What the heck is an API? (with AI text bot example)

If you read this post start to finish, you're going to walk away knowing:

  1. What this terribly overused buzzword "API" actually means
  2. How we can use an API to easily do this:

reading image text

This post is written for a complete beginner at programming, but if you're here because your CTO won't shut up about "integrating APIs for enhanced performance and cost savings", I think you might find the next few minutes helpful too.

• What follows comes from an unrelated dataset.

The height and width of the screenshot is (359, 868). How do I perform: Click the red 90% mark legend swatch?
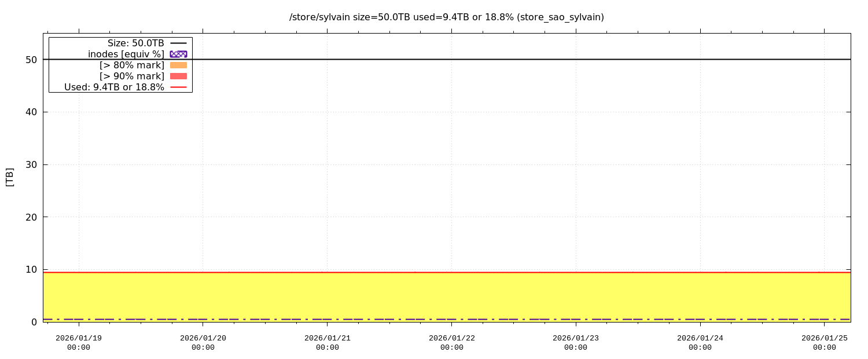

A vague, unhelpful definition of an API

The three letters "API" stand for "Application Programming Interface". Here's the type of definition you might be used to seeing (and not understanding):

An API is a software intermediary that allows two applications to talk to each other

This makes sense to me now, but when I wrote my first line of code 4 years ago, this type of definition was vague and unhelpful. We're going to need something better than this.

An analogy to help us

An API is like your car's owners manual.

Let's say that one night, you turn on your car and your front-left headlight is out. Bummer. After a few minutes of huffing and puffing about your misfortune, you realize that you're going to need to fix this soon to avoid getting a ticket. But which light bulb do you need to buy? How do you actually fix it?

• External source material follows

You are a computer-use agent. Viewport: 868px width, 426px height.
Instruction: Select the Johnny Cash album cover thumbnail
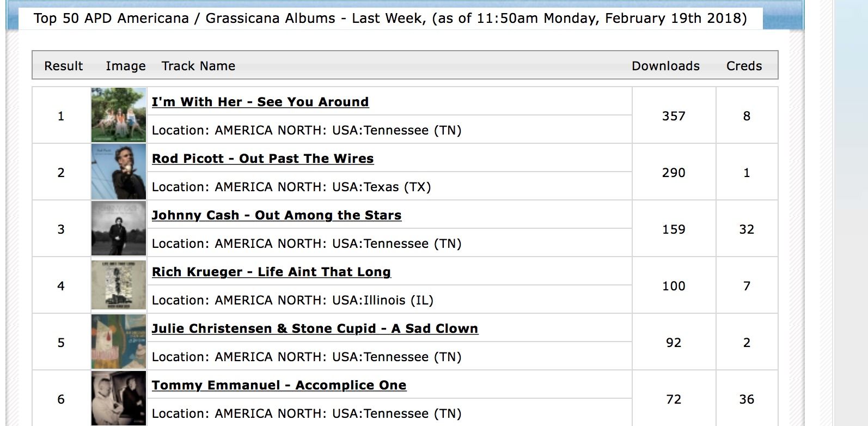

You have two options to figure these questions out:

  1. Open up your car manual and read it
  2. Ask the rep at your local auto parts store for help

For the sake of this post, we're going to start acting like true software engineers and read the manual (RTFM).

If I open up my car's manual, I get a nice little picture of all the lights on the car:

car lights

I see that the bulb I'm trying to fix is #2, and if I scroll to the next page of the manual, it tells me the model of light bulb that I need.

bulb list

And true to almost everything as a software engineer, the answer usually spurs additional questions. In this case, do we need HID or halogen lights? Since this is not a vehicle maintenance tutorial, let's not get too deep here. We will assume (and I will confirm since I changed my front-left headlight a few weeks ago) that we need halogen lights. For halogen lights, our manual has instructed us to purchase 12 Volt, 55 Watt bulbs with a product number of H11. A quick little search on AutoZone's website and we can find what we need:

bulb product

Okay, we're almost done talking about cars

Again, this isn't a car maintenance tutorial, but our analogy has some important implications for talking about APIs.

Our car manual isn't exciting, but the fact that it exists is very important. To highlight the importance of having a car manual, imagine the following fictional scenario:

  • 10,000 Toyota Corollas are manufactured in 2015
  • 2,500 of these can only use 12V-65W LED headlights
  • 2,500 of these can only use 12V-35W HID headlights
  • 2,500 of these can only use 12V-55W Halogen headlights
  • 2,500 of these can use any of the bulb types

Could you imagine the nightmare this would cause? A car mechanic would have to manually open up each 2015 Toyota Corolla to see what kind of light bulb it required!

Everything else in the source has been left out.